◆ SOURCE DATA

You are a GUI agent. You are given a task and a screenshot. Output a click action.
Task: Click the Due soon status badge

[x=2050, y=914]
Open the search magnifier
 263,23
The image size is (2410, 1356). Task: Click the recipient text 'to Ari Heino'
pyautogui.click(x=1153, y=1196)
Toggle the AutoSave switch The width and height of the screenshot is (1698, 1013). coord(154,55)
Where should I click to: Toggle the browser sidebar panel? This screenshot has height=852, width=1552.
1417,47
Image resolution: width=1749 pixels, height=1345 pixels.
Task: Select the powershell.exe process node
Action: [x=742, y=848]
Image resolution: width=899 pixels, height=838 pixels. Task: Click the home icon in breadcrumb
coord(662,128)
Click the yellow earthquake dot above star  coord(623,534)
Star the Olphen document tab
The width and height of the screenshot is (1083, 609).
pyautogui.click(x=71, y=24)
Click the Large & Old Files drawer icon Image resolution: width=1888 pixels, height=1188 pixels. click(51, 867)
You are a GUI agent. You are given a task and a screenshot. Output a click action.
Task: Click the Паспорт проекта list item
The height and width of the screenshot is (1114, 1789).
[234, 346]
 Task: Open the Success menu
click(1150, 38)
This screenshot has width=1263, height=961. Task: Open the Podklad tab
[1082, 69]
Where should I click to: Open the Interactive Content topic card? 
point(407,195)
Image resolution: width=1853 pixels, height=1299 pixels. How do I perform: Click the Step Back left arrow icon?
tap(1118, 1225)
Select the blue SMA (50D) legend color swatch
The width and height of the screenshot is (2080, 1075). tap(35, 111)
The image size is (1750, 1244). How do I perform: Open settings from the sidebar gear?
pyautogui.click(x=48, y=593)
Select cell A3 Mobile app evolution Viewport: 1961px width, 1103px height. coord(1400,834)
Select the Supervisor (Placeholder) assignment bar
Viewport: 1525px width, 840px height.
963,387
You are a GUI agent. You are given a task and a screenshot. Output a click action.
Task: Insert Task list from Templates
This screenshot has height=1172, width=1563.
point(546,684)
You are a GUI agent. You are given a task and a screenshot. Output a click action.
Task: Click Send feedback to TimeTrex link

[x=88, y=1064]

◆ REQUIRED WORK
Reproduce only the lines from the top of the material through the one bearing "Toggle the AutoSave", each exactly as it stands.

◆ SOLUTION TO THIS EXERCISE
You are a GUI agent. You are given a task and a screenshot. Output a click action.
Task: Click the Due soon status badge

[x=2050, y=914]
Open the search magnifier
 263,23
The image size is (2410, 1356). Task: Click the recipient text 'to Ari Heino'
pyautogui.click(x=1153, y=1196)
Toggle the AutoSave switch The width and height of the screenshot is (1698, 1013). coord(154,55)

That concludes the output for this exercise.